オリンピックへの道BACK NUMBER
バド奥原、レスリング文田の世界一。
最大のライバルが国内にいる好循環。
text by
松原孝臣Takaomi Matsubara
photograph byJMPA
posted2017/09/03 08:00
悲願の金メダルを手にした奥原。リオ五輪準々決勝では山口との日本人対決を制している。
強烈なライバル関係を生み出した、強化の成功。
そろって出場したリオでも準々決勝で対戦。奥原が勝利したが、山口が第1ゲームを先取する熱戦だった。

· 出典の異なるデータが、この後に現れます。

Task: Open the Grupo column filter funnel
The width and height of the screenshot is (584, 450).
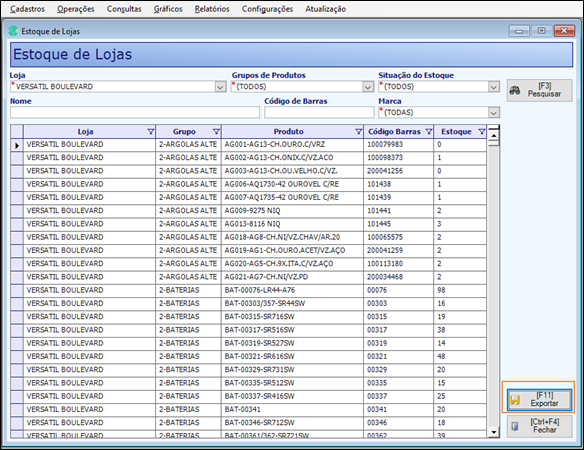Action: 216,132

強烈なライバル関係を生み出したのは、強化の成功にほかならない。
グレコローマンの場合、強化委員長として責任を担ってきた西口茂樹氏を中心に、低迷の原因を追求した。日本以上に好成績を残していた韓国に学び、攻撃面と体力に問題があると考えた。他競技以上に豊富なナショナルチーム合宿などで克服に努めた。また、グレコローマンに熱心に取り組んできた育成指導者の存在もあって、選手が育ち、海外の選手にも通じる選手が複数現れてきた。
バドミントンも協会が主導して強化に取り組んできたことはよく知られているところだ。それが男子、女子、シングルス、ペアと各種目での複数の選手の台頭につながっている。今回の世界選手権の女子シングルスに、奥原、山口にとどまらず大堀彩、佐藤冴香と計4名が出場したことも、それを示している。
1人の突出した選手より、競争がある競技こそ伸びる。
1人の突出した選手が現れ、国際大会で活躍するケースはこれまでにもあった。それによって、その競技が脚光を浴びた。ただ、周囲にしのぎを削る選手、後に続く選手がいなかったために、その選手が退くとともにその競技の成績も下がり、関心が薄れて競技そのものがじり貧に陥る、そんなことはあった。

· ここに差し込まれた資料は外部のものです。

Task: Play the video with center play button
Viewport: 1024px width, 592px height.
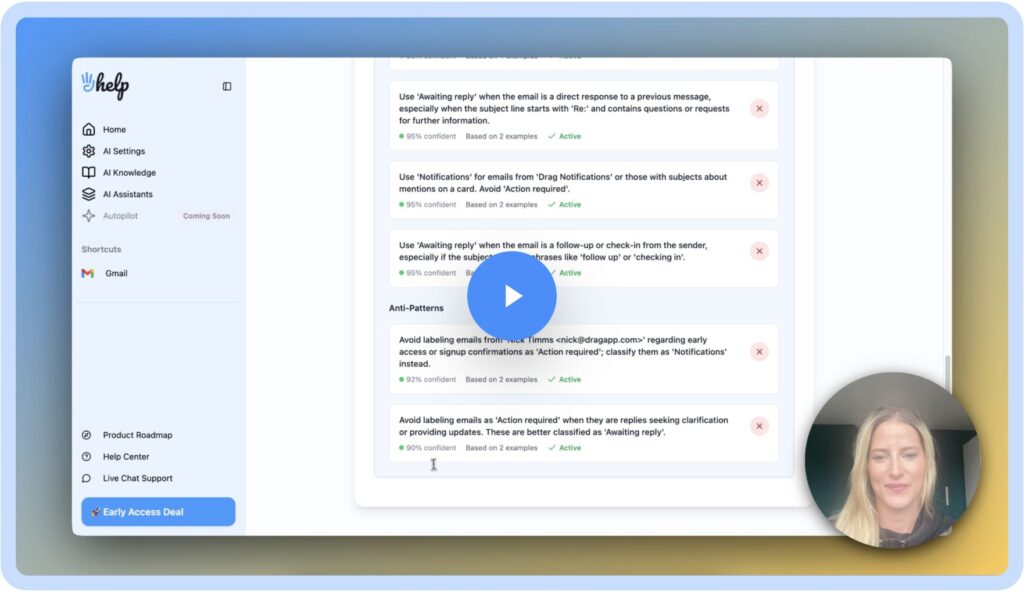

そういう意味でも、育成の努力によって活躍する選手が次々に出てきてライバル同士で競い合うことは大きい。「ナンバー2」(「ナンバー1」との位置はいつ替わってもおかしくはない存在)、さらにその地位に迫りひっくり返そうとする選手たちが続く状況が、競技の成績を向上させ、そして競技の先行きも開けていく。
文田、奥原らの活躍、そして彼らと張り合う選手がいる現在は、そう思わせる。